* SET EXERCISE
How many lines in the data below contain the word "magnifier"? Reply with the number only.

* GIVEN RECORDS
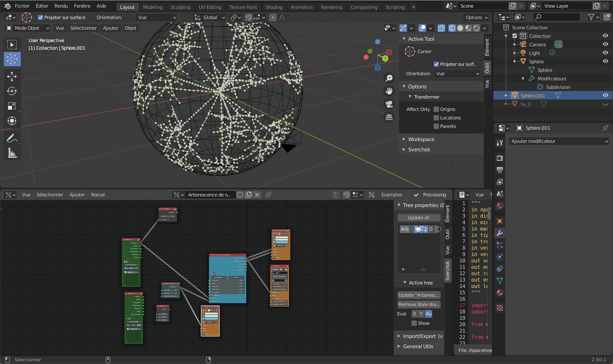The width and height of the screenshot is (613, 364).
Task: Click the viewport zoom magnifier icon
Action: pos(389,78)
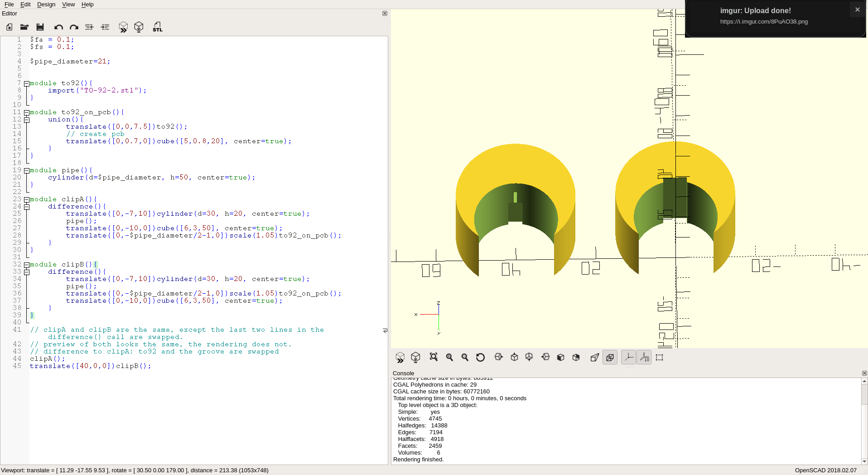Toggle axes display in the viewport
Viewport: 868px width, 475px height.
coord(628,357)

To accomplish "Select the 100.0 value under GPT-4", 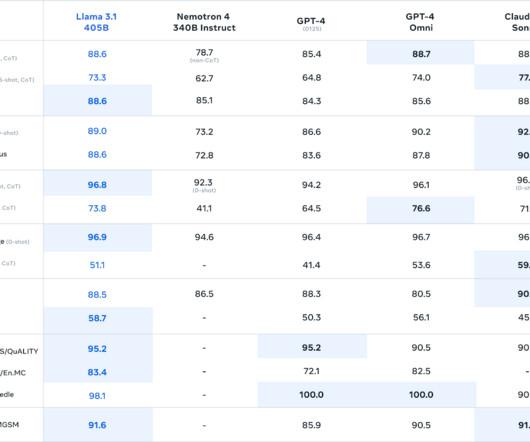I will (x=312, y=394).
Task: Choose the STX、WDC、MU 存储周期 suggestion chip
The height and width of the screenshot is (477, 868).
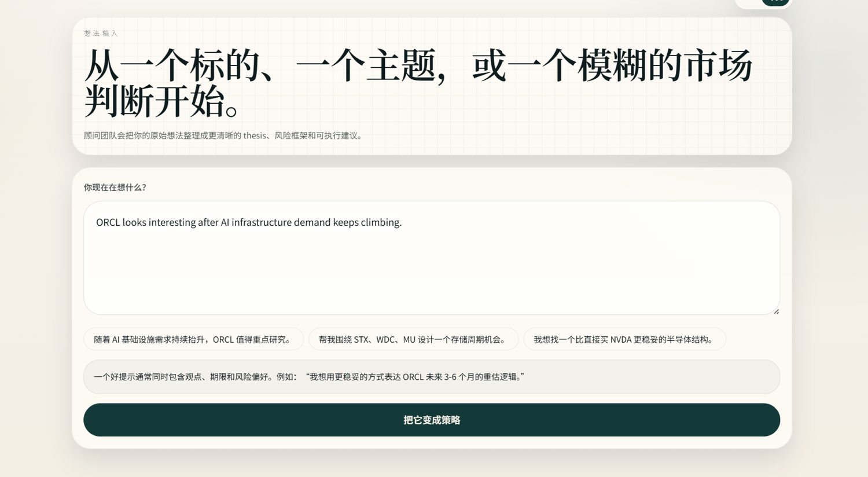Action: point(413,339)

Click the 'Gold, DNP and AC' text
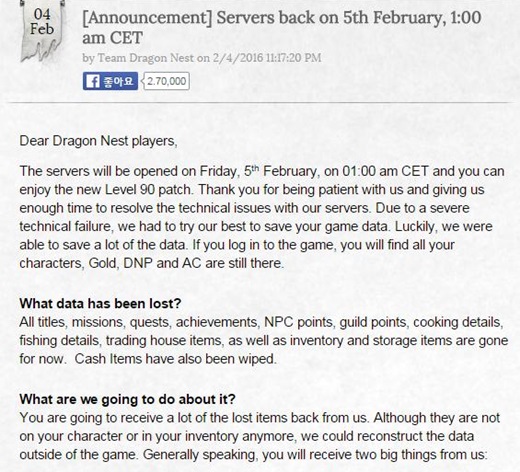[145, 263]
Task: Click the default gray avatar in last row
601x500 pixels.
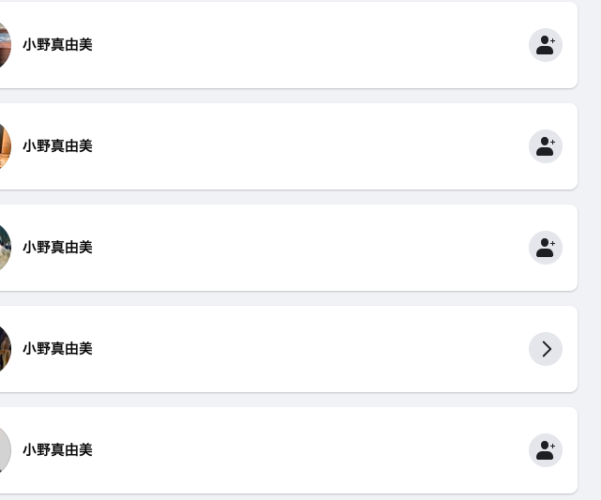Action: 5,450
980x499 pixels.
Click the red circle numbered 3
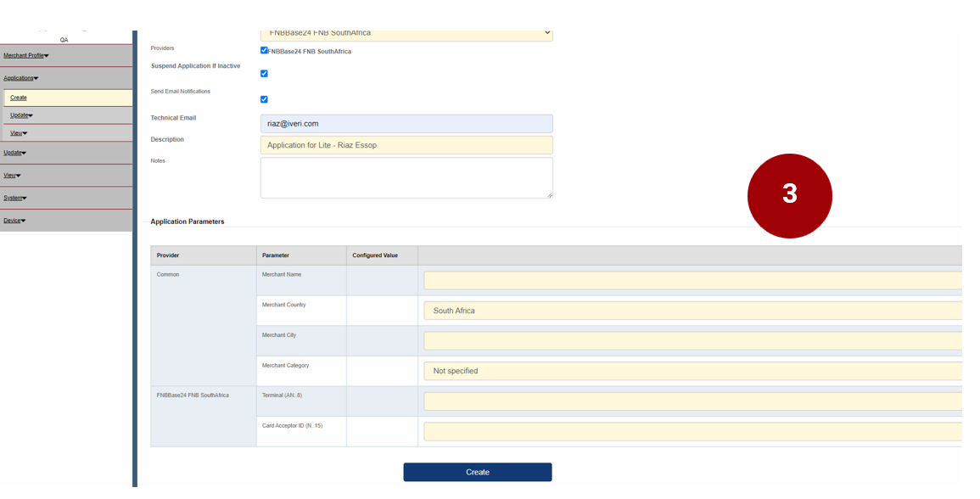click(789, 195)
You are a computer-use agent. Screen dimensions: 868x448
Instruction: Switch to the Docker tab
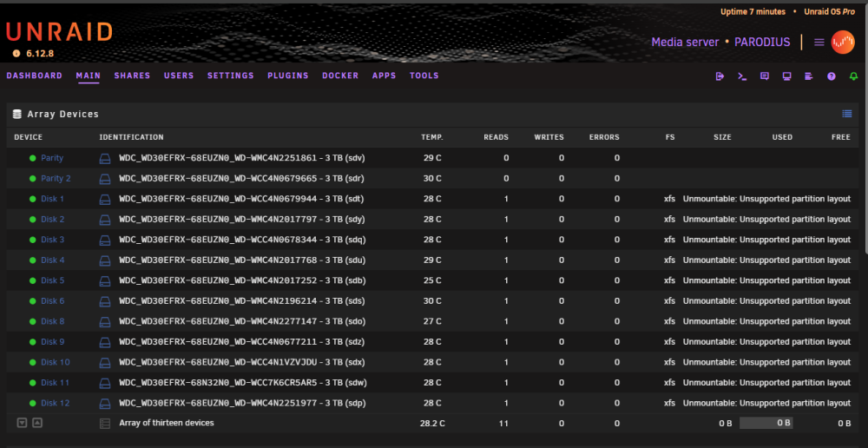[x=340, y=76]
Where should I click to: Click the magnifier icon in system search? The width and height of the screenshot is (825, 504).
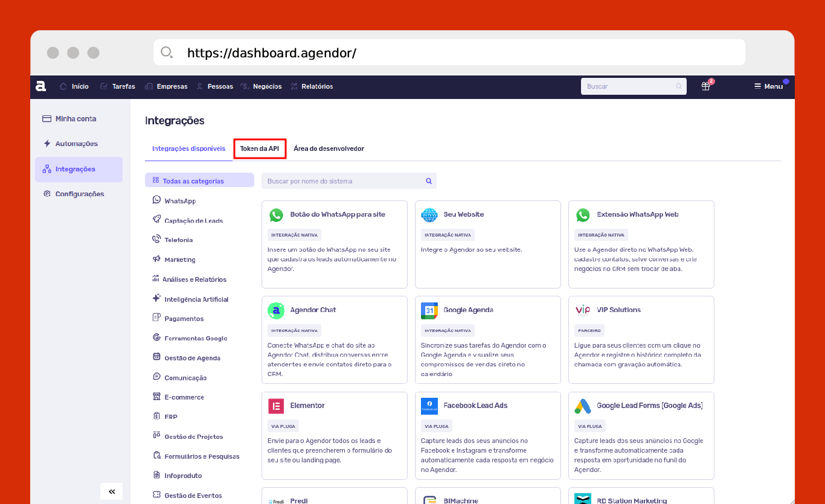tap(429, 181)
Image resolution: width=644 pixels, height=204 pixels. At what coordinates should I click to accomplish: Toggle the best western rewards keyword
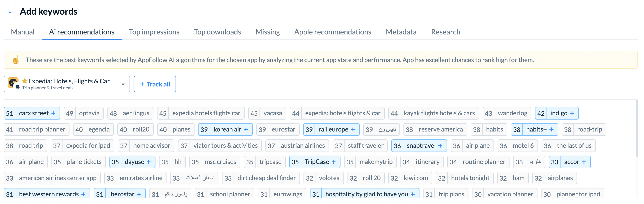47,194
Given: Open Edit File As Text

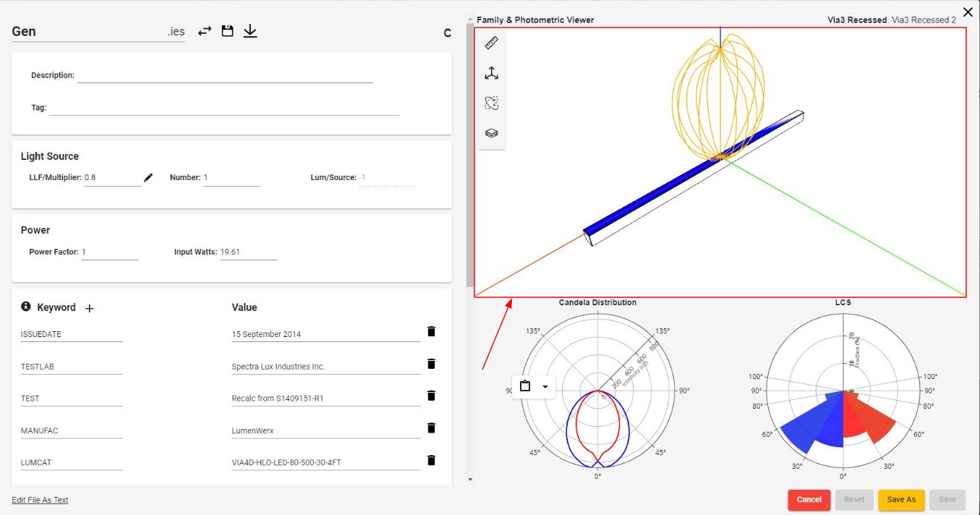Looking at the screenshot, I should tap(39, 500).
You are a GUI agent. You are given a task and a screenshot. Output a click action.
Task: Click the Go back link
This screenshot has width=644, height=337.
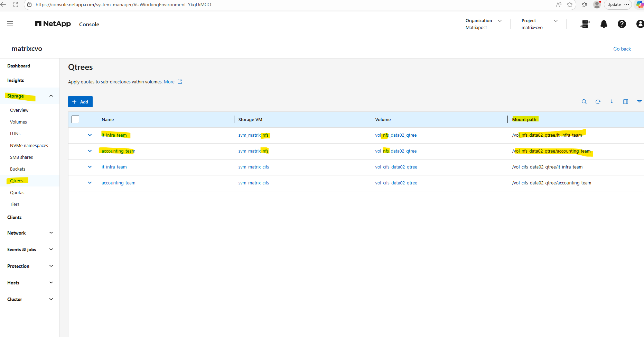622,49
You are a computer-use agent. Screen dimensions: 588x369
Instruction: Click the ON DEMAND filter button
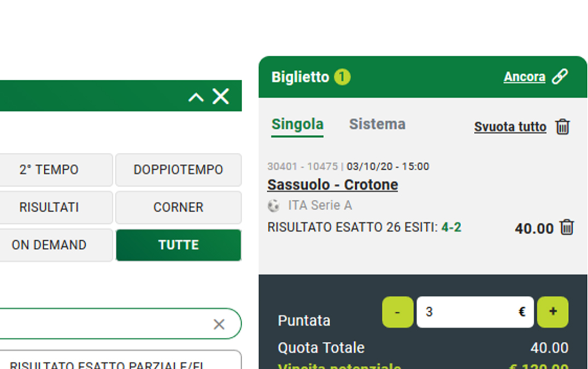point(49,245)
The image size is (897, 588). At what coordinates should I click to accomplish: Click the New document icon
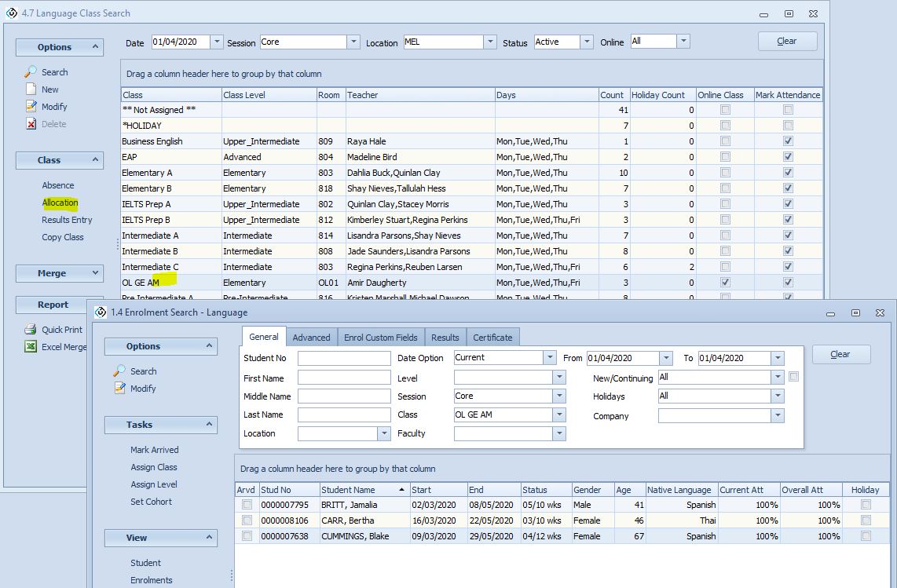(x=31, y=89)
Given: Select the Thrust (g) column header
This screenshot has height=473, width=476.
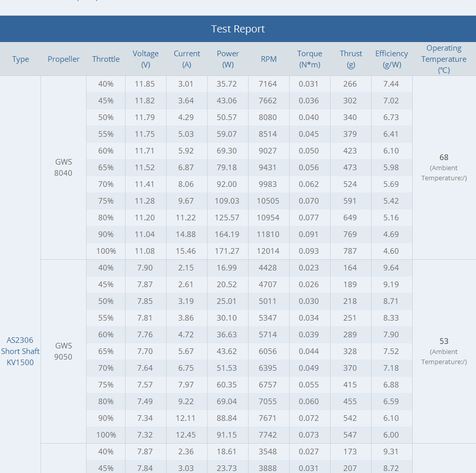Looking at the screenshot, I should pos(351,59).
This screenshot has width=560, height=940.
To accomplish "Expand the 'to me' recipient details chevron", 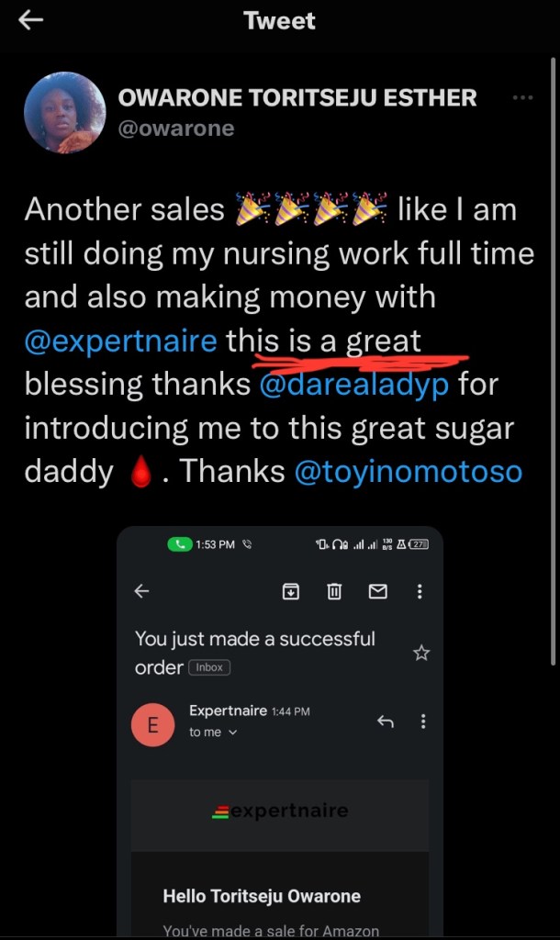I will 232,733.
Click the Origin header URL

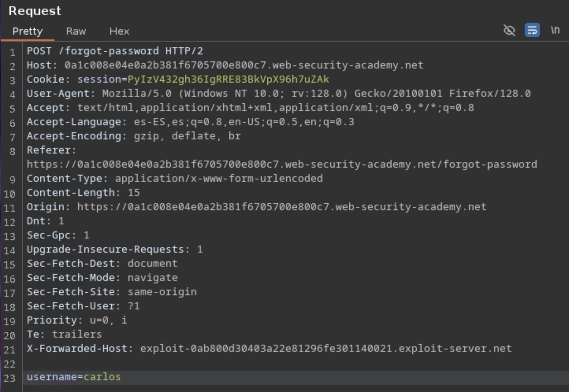point(281,207)
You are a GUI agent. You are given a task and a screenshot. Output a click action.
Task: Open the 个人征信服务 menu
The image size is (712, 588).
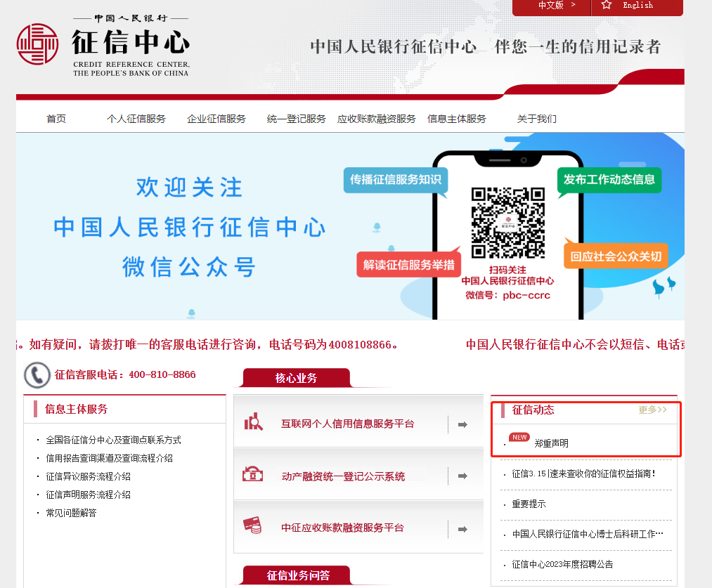click(x=136, y=119)
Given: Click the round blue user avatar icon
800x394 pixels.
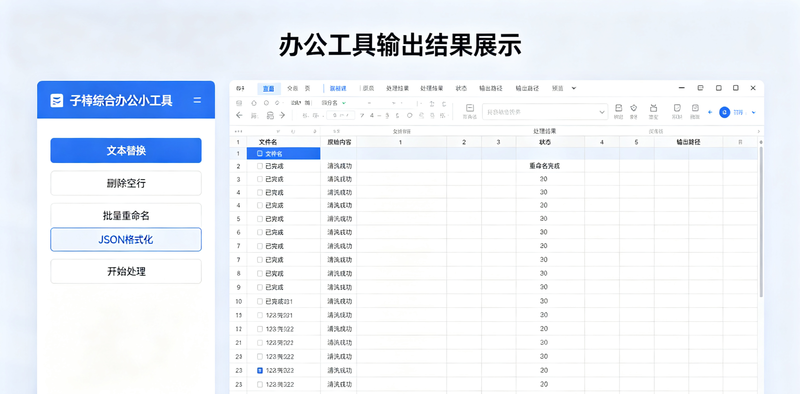Looking at the screenshot, I should [x=724, y=112].
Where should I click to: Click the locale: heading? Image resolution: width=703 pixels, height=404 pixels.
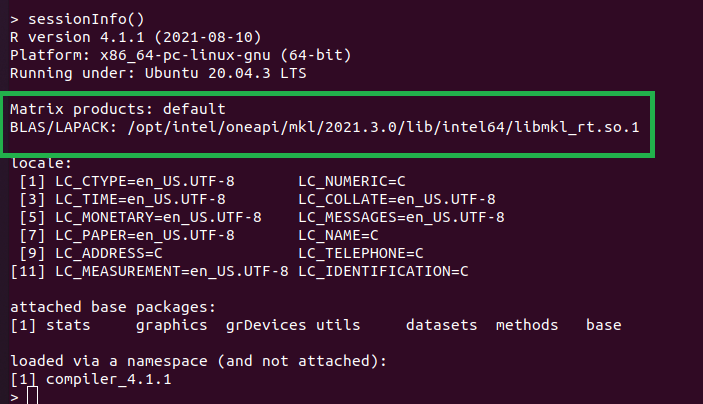pos(40,162)
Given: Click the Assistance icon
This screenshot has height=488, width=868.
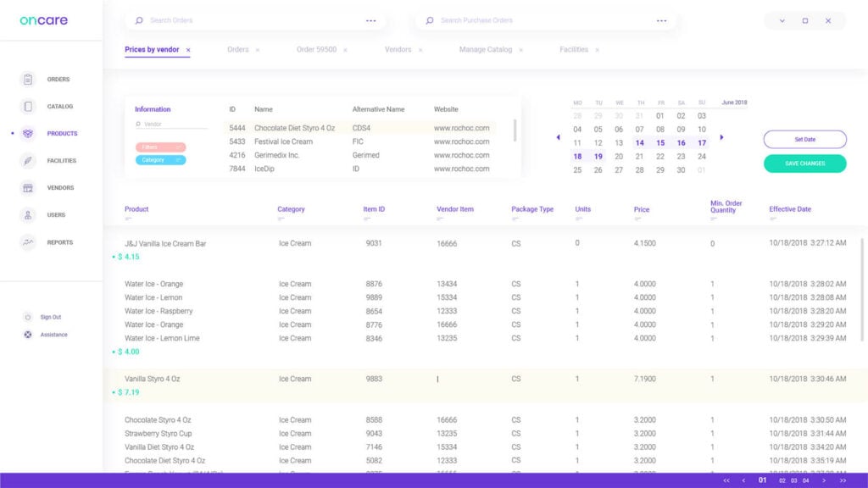Looking at the screenshot, I should click(x=27, y=335).
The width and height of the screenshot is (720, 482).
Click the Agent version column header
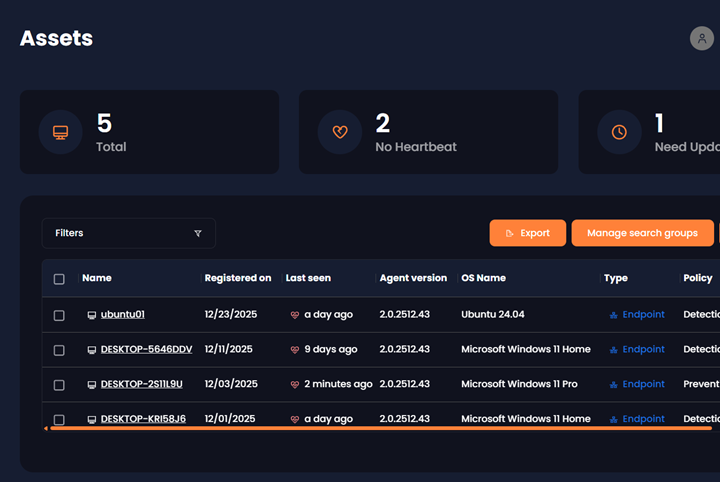413,278
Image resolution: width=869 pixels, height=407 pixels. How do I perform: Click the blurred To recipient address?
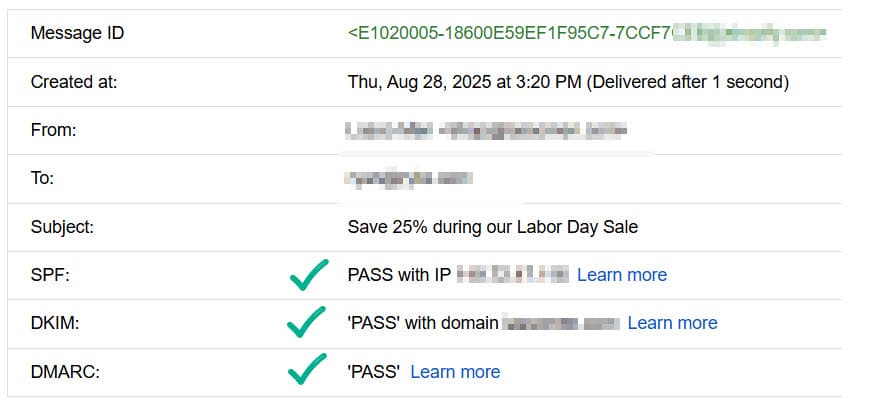(x=408, y=179)
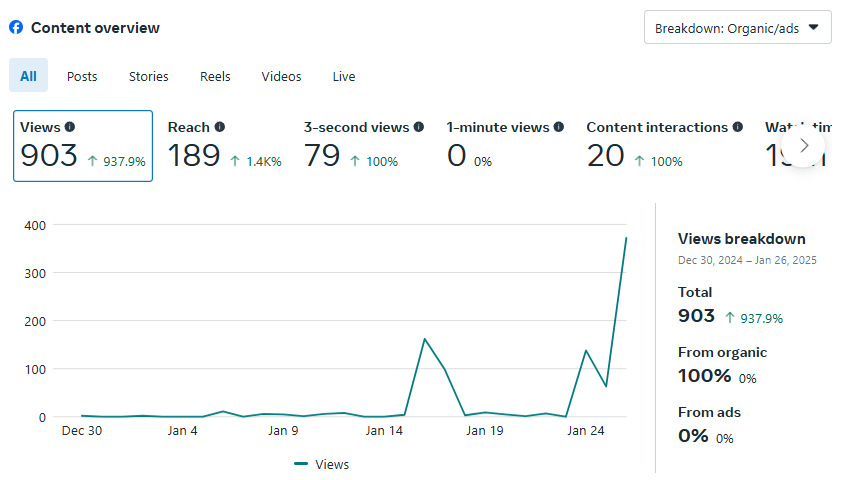This screenshot has width=846, height=480.
Task: Select the 3-second views metric
Action: click(364, 146)
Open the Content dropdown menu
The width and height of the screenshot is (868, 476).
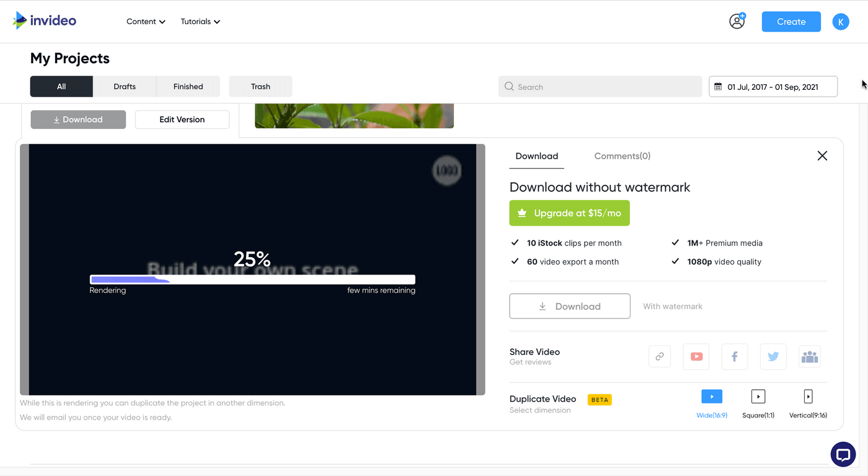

* THE COMPLETED TASK
2